The Peacock Room | Anna Sayburn Lane | Review


Blurb

A literary obsession.

An angry young man with a gun.

And one woman trying to foil his deadly plan.

When Helen Oddfellow starts work as a lecturer in English literature, she’s hoping for a quiet life after the trauma and loss of her recent past. But trouble knows where to find her.

There’s something wrong with her new students. Their unhappiness seems to be linked to their flamboyant former tutor, Professor Petrarch Greenwood, who holds decadent parties in his beautiful Bloomsbury apartment.

When Helen is asked to take over his course on the Romantic poet William Blake, life and art start to show uncomfortable parallels. Disturbing poison pen letters lead down dark paths, until Helen is the only person standing between a lone gunman and a massacre.

As Helen knows only too well, even dead poets can be dangerous.


Review

The premise of this novel is unique & refreshing, a murder mystery set in the literary world.

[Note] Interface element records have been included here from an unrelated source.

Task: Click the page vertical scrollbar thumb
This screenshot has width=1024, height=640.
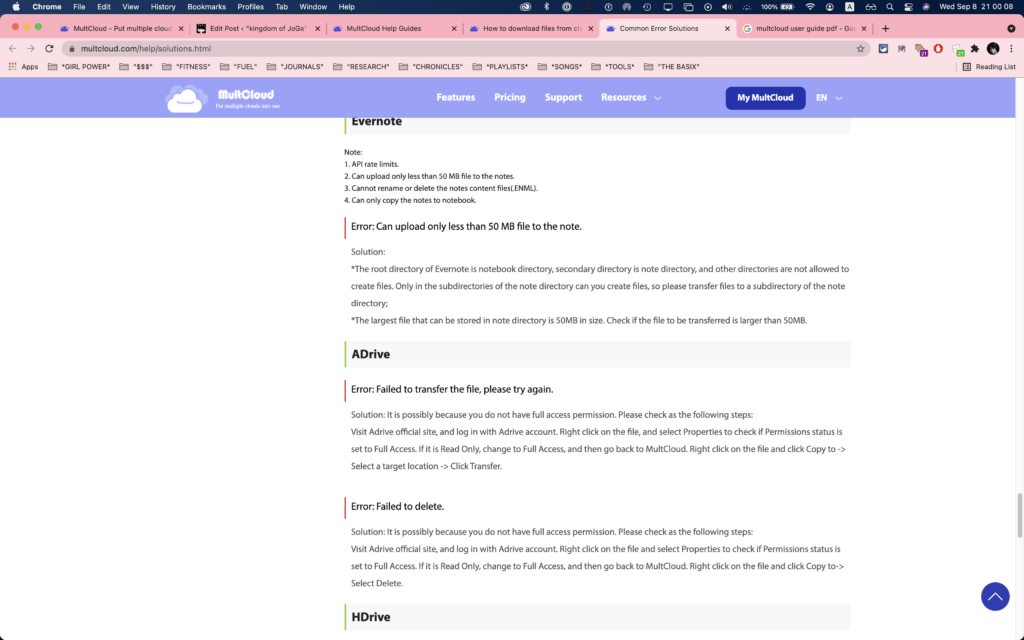Action: (1019, 516)
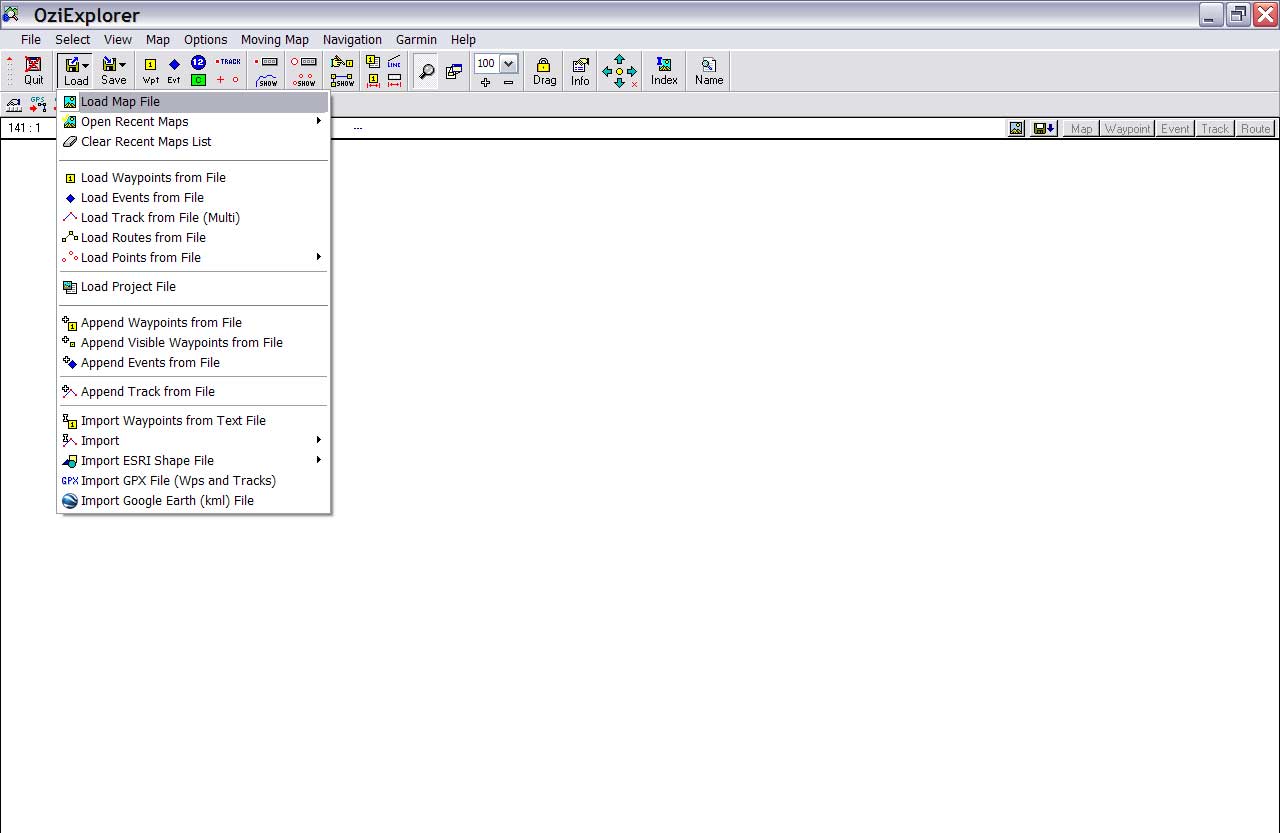Click Clear Recent Maps List

146,142
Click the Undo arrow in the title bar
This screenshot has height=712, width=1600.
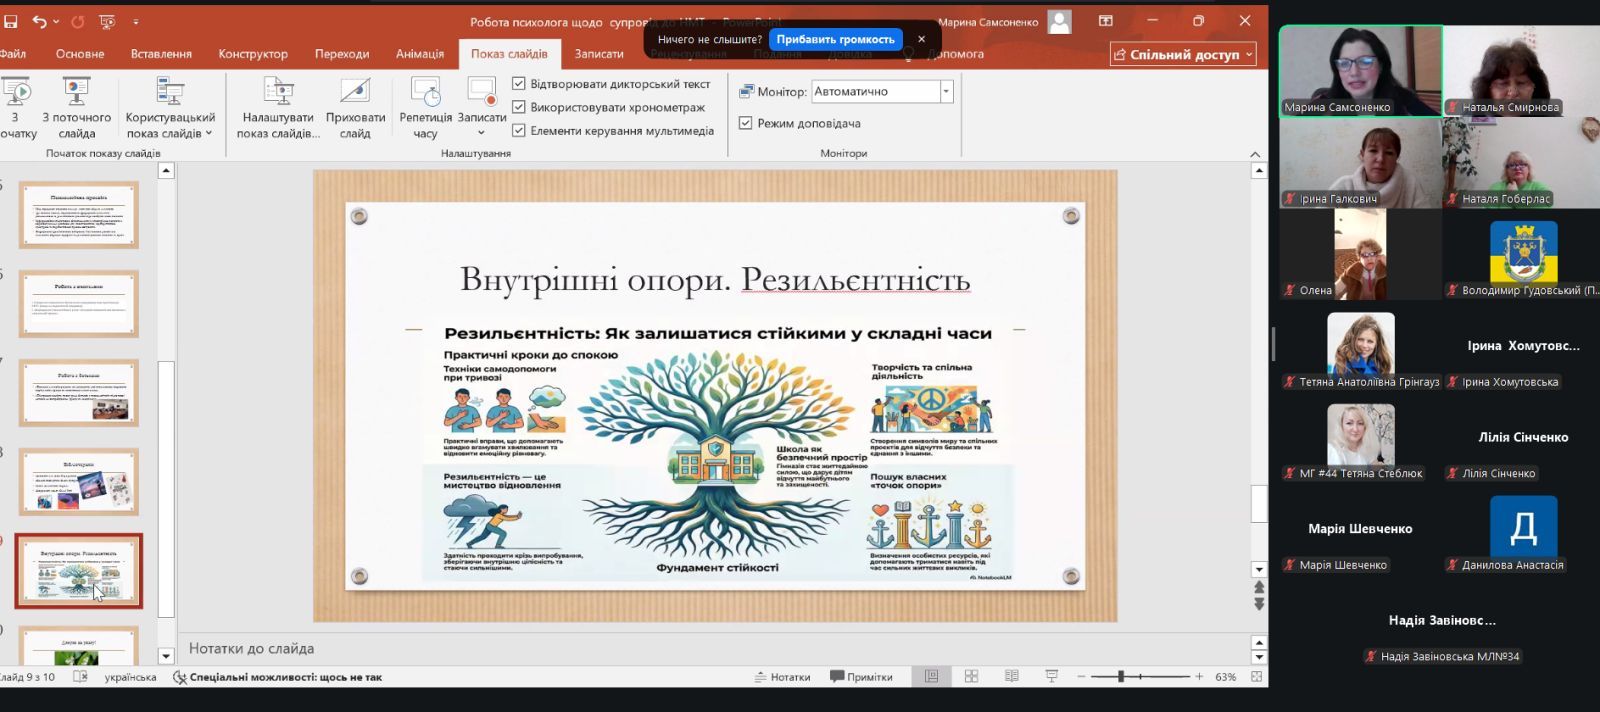pyautogui.click(x=39, y=21)
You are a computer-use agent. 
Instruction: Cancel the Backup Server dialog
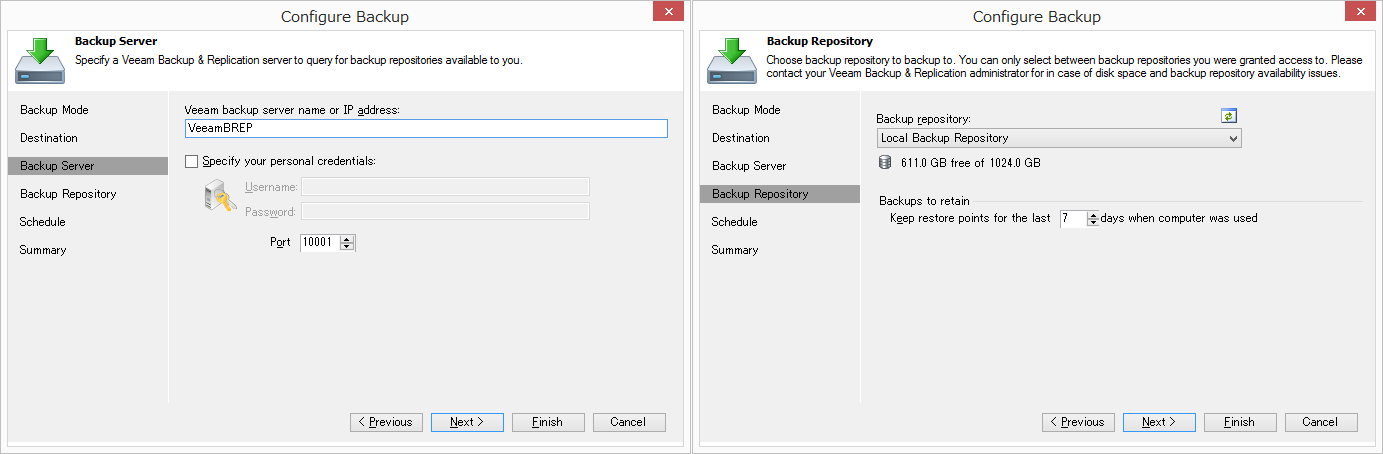[x=629, y=422]
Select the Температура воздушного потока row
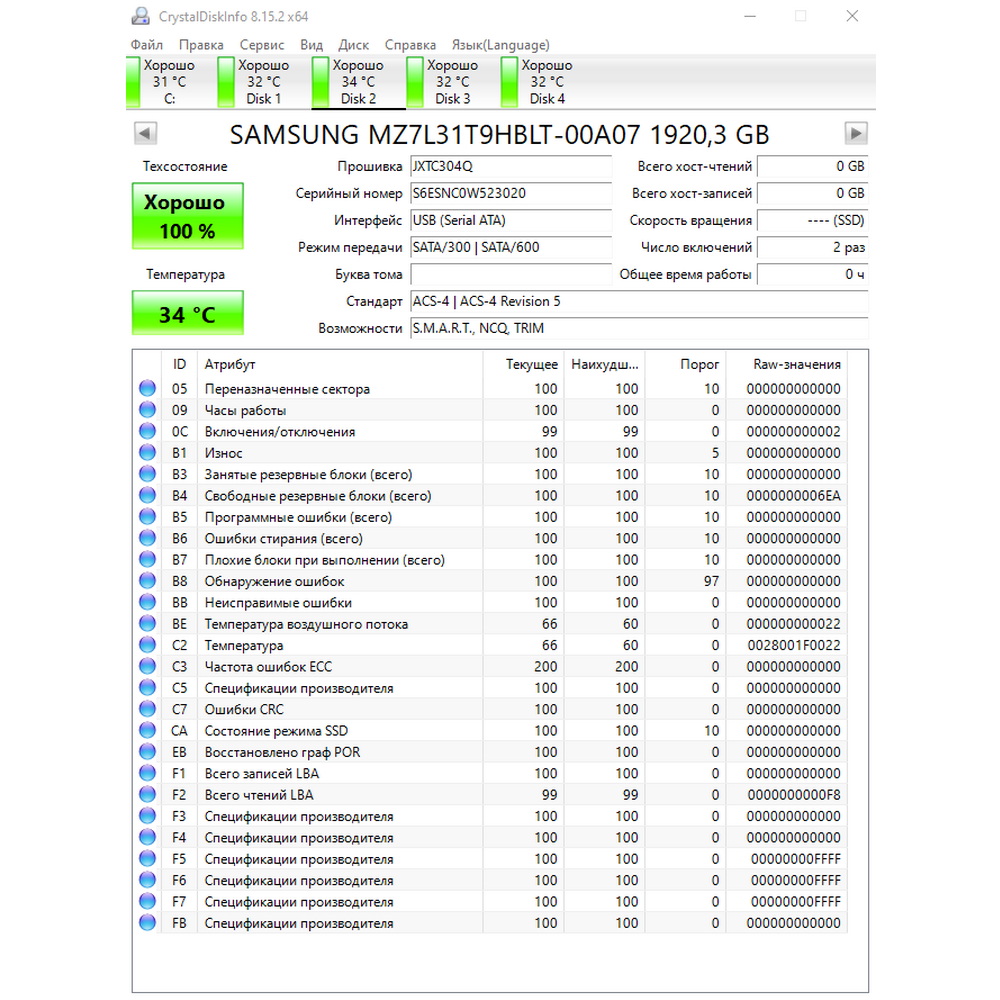This screenshot has width=1000, height=1000. tap(490, 624)
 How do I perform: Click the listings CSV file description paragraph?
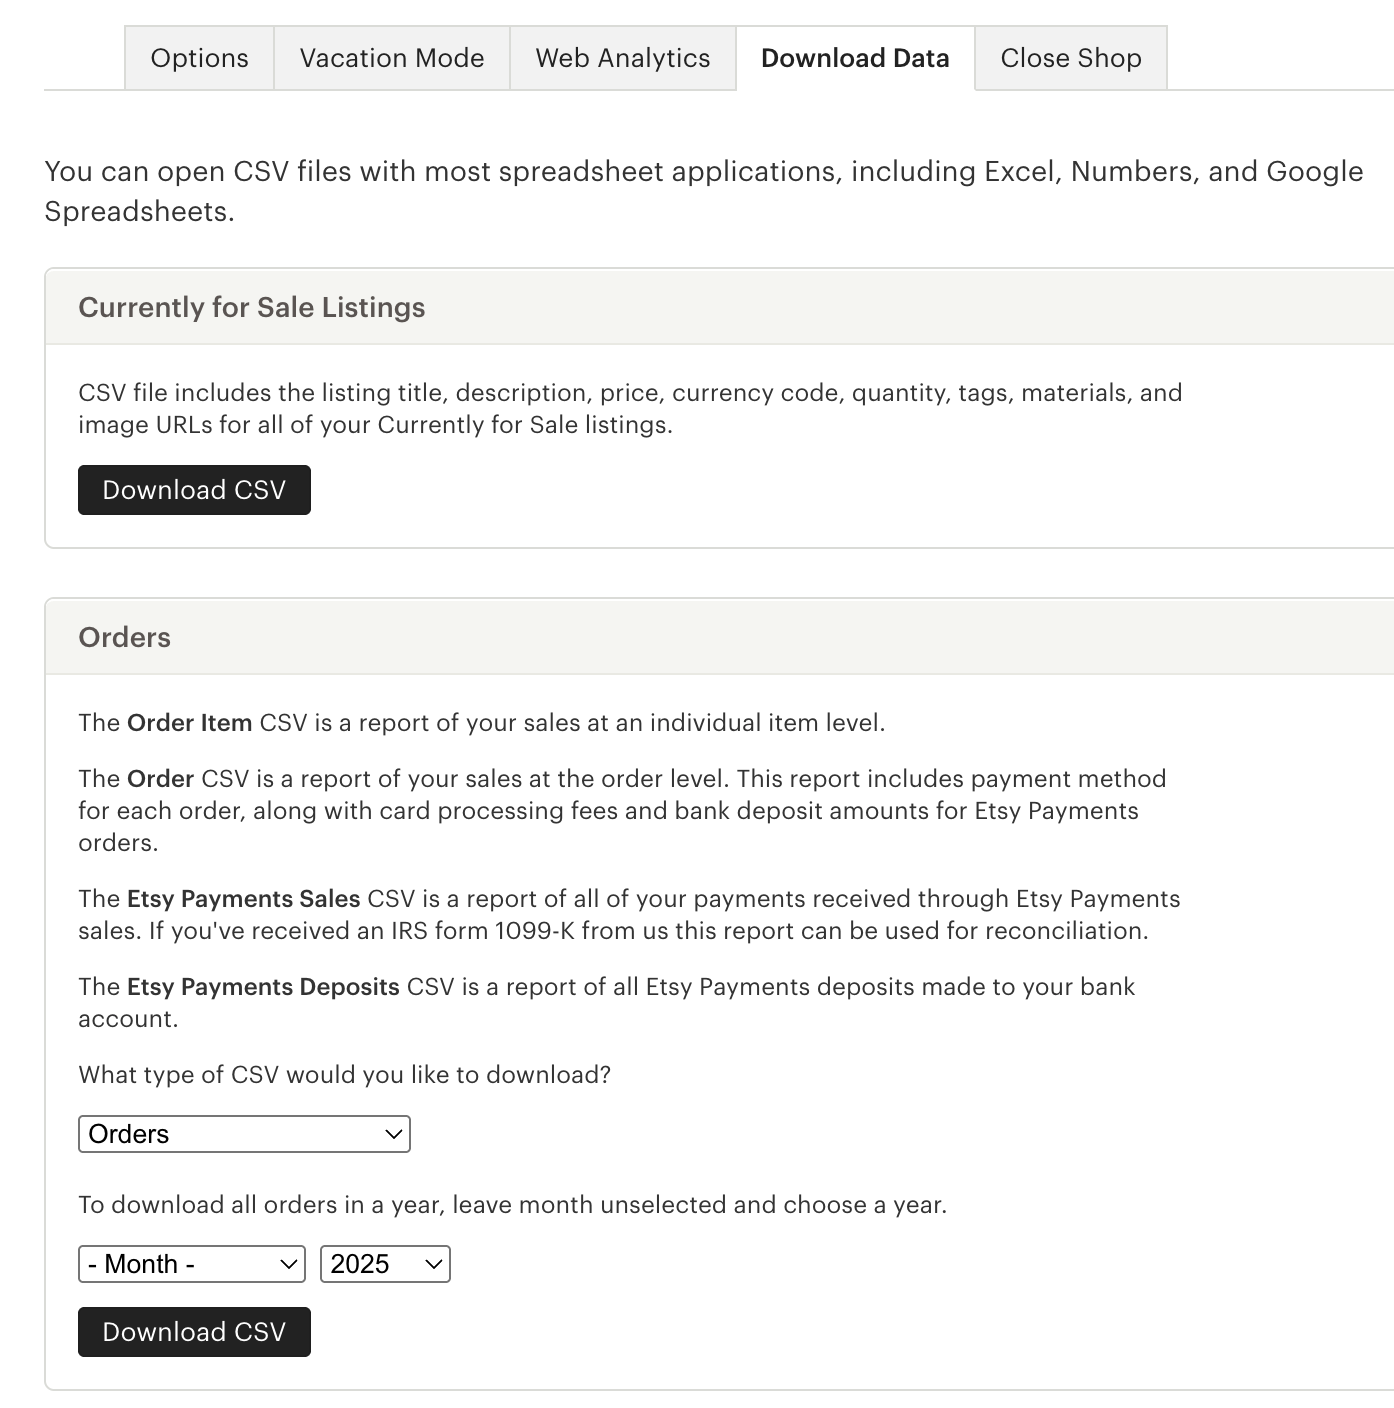(x=630, y=408)
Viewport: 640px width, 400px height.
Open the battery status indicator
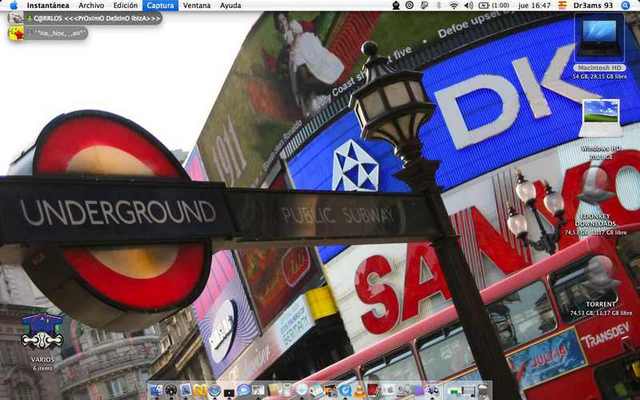tap(484, 5)
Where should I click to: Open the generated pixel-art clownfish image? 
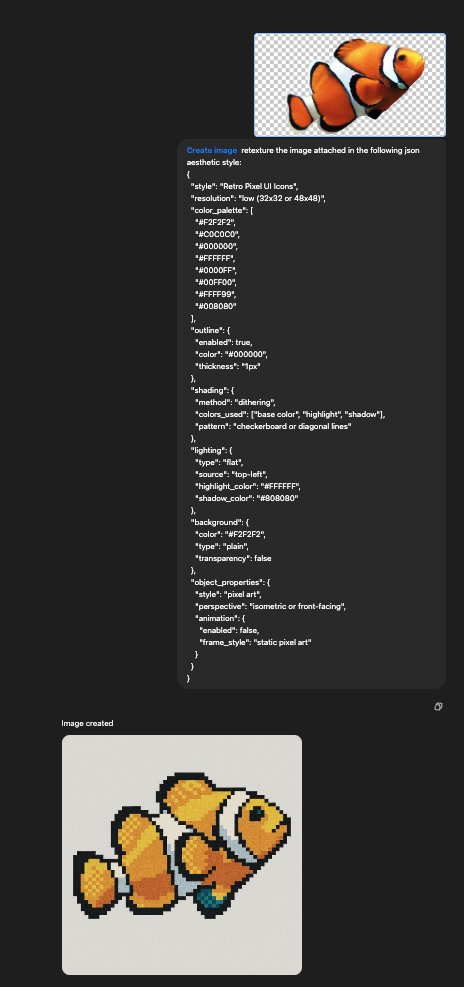click(x=182, y=855)
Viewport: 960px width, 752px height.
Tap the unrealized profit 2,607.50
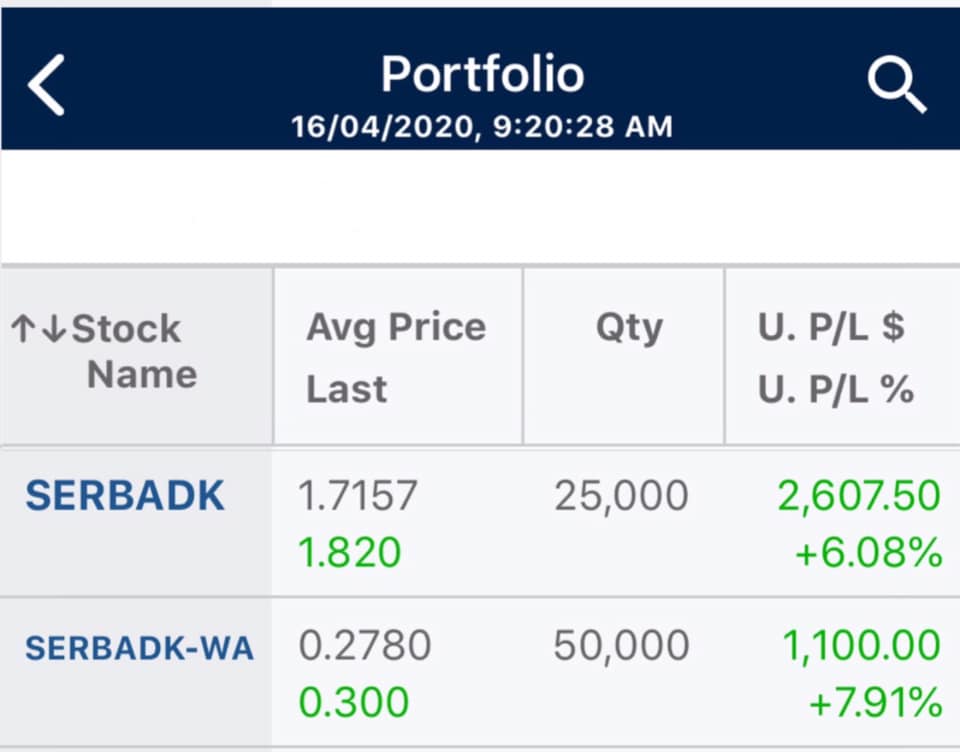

That tagline 'even dead poets can be dangerous' caught my attention.

All the settings & characters were drawn so vividly you could easily imagine being right there alongside them. 

I was kept guessing who the killer was until the end, I guessed to a certain point but the writing it so brilliant eventually you don't trust anyone, all the twists, turns, and misdirects kept me on my toes.

It missed out on 5⭐ because it took me a few chapters to really get into but it is certainly worth sticking with and I really enjoyed it in the end!

So much so, that I'm off to track down book one of the Helen Oddfellow series and I'm keeping my fingers-crossed book three is in the pipeline.

A huge thanks to Anne Cater & Anna Sayburn Lane for gifting me a copy in return for an open & honest review.